President Obama and Mitt Romney both attended the Alfred E. Smith Dinner, the Catholic Archdiocese of New York’s annual charity benefit, last night.
They got in some good jokes - at each other's expense and their own.
Speaking first, Romney repeatedly underlined that he doesn't drink alcohol, quipping that he's usually only invited to functions like this as "the designated driver."
Addressing the crowd in the customary black tuxedo and white bow tie, Romney joked, "it's nice to finally relax and wear what Ann and I wear around the house."
Two of the Republican's candidate's lines came at the expense of the press, which many of his supporters see as biased against him (cough, Candy Crowley).
"My job is to lay out a positive vision for the future of the country. And their job is to make sure nobody else finds about it," he said, suggesting a faux headline for the night:
"Obama embraced by Catholics; Romney dines with rich people."
Taking aim at N.Y. Governor Andrew Cuomo, Romney noted that the Democrat was "impressive" and already being floated as a possible future presidential hopeful.
"He may be getting a little ahead of himself," Romney said.
"I mean let me get this straight, the man has put in one term as a governor, he has a father who happened to be a governor, and he thinks that's enough to run for president?"
Campaigns are hard, Romney said, and he and Obama "are each very lucky to have one person who's always in our corner, someone who we can lean on."
"Someone who's a comforting presence without whom we wouldn't be able to go another day. I have my beautiful wife, Ann. He has Bill Clinton."
"I was actually hoping the president would bring Joe Biden along this evening -- 'cause he will laugh at anything," Romney added, referring to the vice presidential debate.
Romney later detailed his own debate preparation strategy.
"First, refrain from alcohol for 65 years before the debate. Second, find the biggest available straw man, and then just mercilessly attack him. Big Bird didn't even see it coming."
Romney joked that the president, eyeing their wealthy audience at the post Waldorf-Astoria hotel, was probably thinking "so little time, so much to redistribute."
And he even said that St. Peter himself defied "so many skeptics and scoffers at the time who were heard to say, 'If you got a church, you didn't build that.'"
Obama, for his part, opened by urging "Everyone, please take your seats - otherwise Clint Eastwood will yell at them." His routine was more self-deprecating.
"As some of you may have noticed, I had a lot more energy at our second debate. I felt really well rested after the nice, long nap I had in the first one," Obama said.
"Although it turns out millions of Americans focused in on the second debate who didn't focus in on the first debate - and I happened to be one of them."

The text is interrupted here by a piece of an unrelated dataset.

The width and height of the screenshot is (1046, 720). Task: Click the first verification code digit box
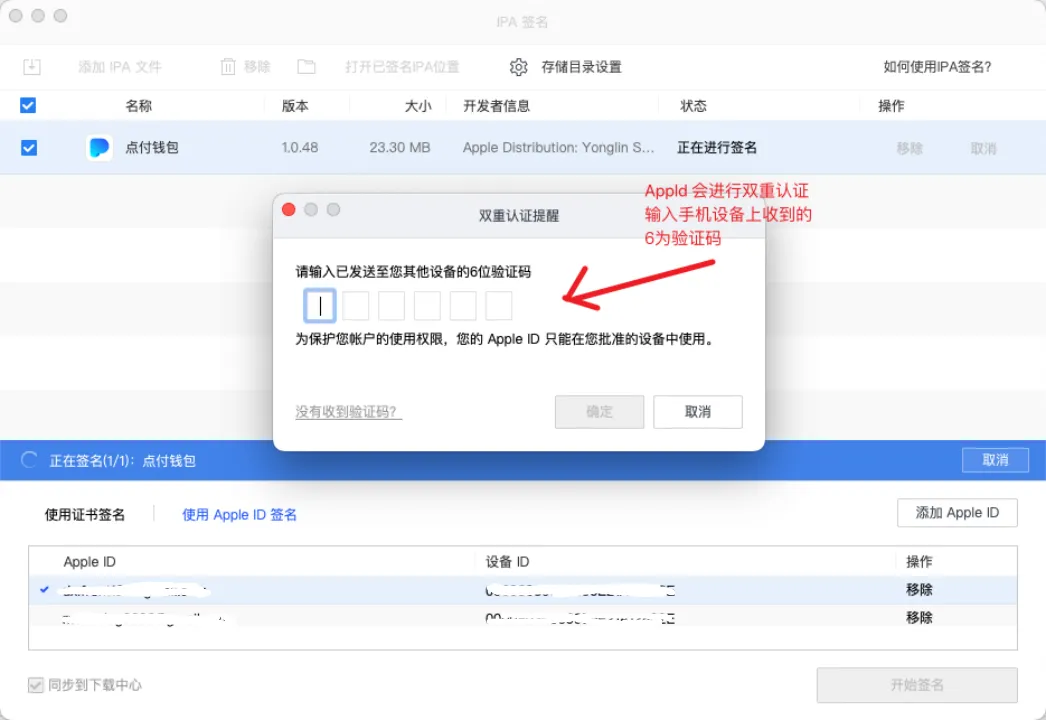click(x=320, y=306)
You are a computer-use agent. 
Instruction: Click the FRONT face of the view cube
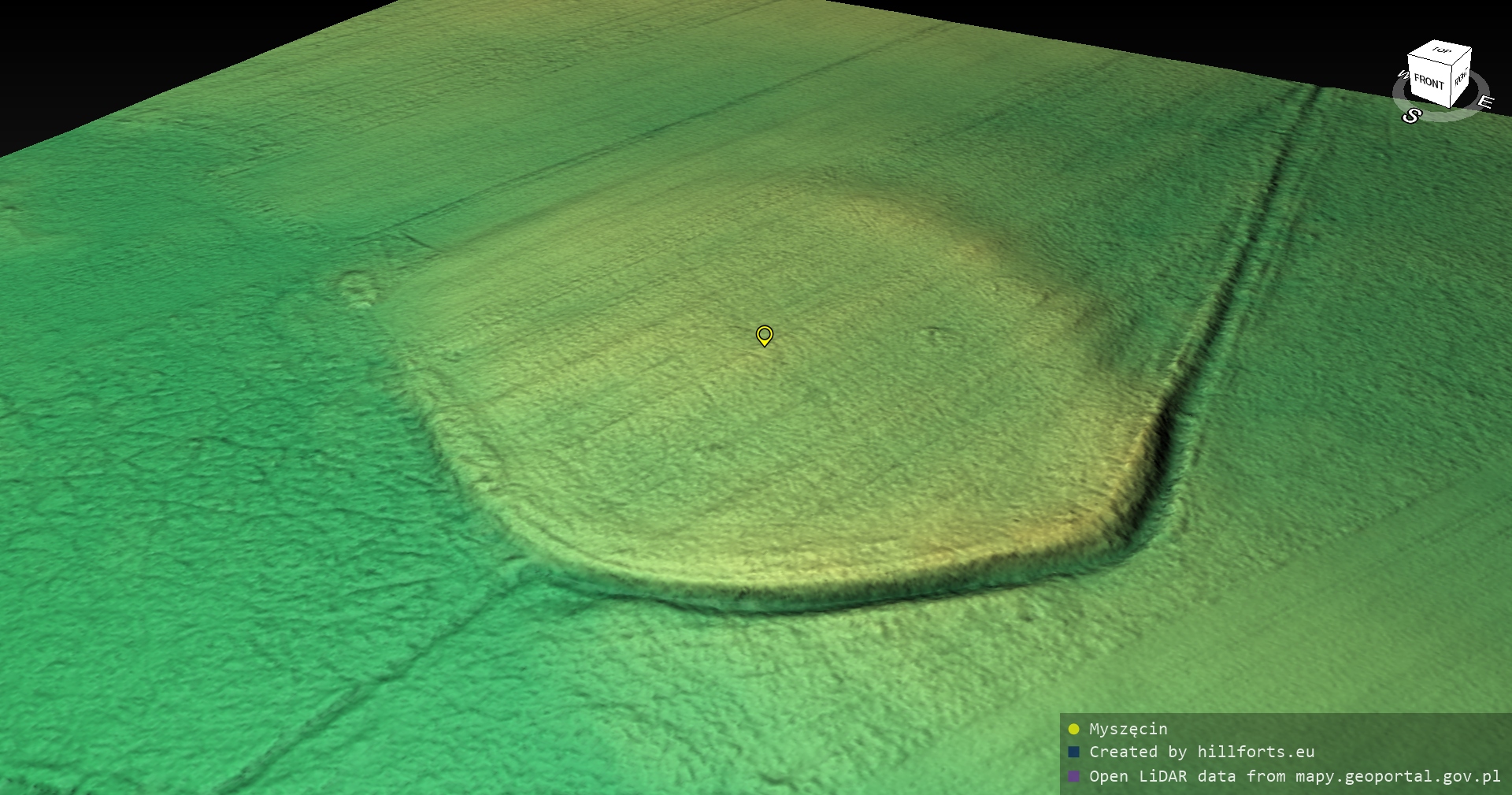pos(1428,81)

"I learned that there are worse things that can happen to you on your anniversary than forgetting to buy a gift," said the president of the first debate, on his 20th anniversary.
He did get in some decent shots at his rival - as well as himself.
"Some of you guys remember, after my foreign trip in 2008, I was attacked as a celebrity because I was so popular with our allies overseas. And I have to say, I'm impressed with how well Governor Romney has avoided that problem," Obama said.
"Earlier today, I went shopping at some stores in Midtown. I understand Governor Romney went shopping for some stores in Midtown," he said later.
Obama joked that while in college at Columbia University he "loved to go to old Yankee Stadium, the house that Ruth built -- although he really did not build that."
Looking back at his history-making 2008 run for the White House, the 44th President of the United States said: "I have to admit some things have changed since then."
"I've heard some people say, "Barack, you're not as young as you used to be."
"Where's that golden smile? Where's that pep in your step?" And I say, 'Settle down, Joe, I'm trying to run a Cabinet meeting,'" the president joked.
"Sometimes it feels like this race has dragged on forever. But Paul Ryan assured me that we've only been running for two hours and 50-something minutes."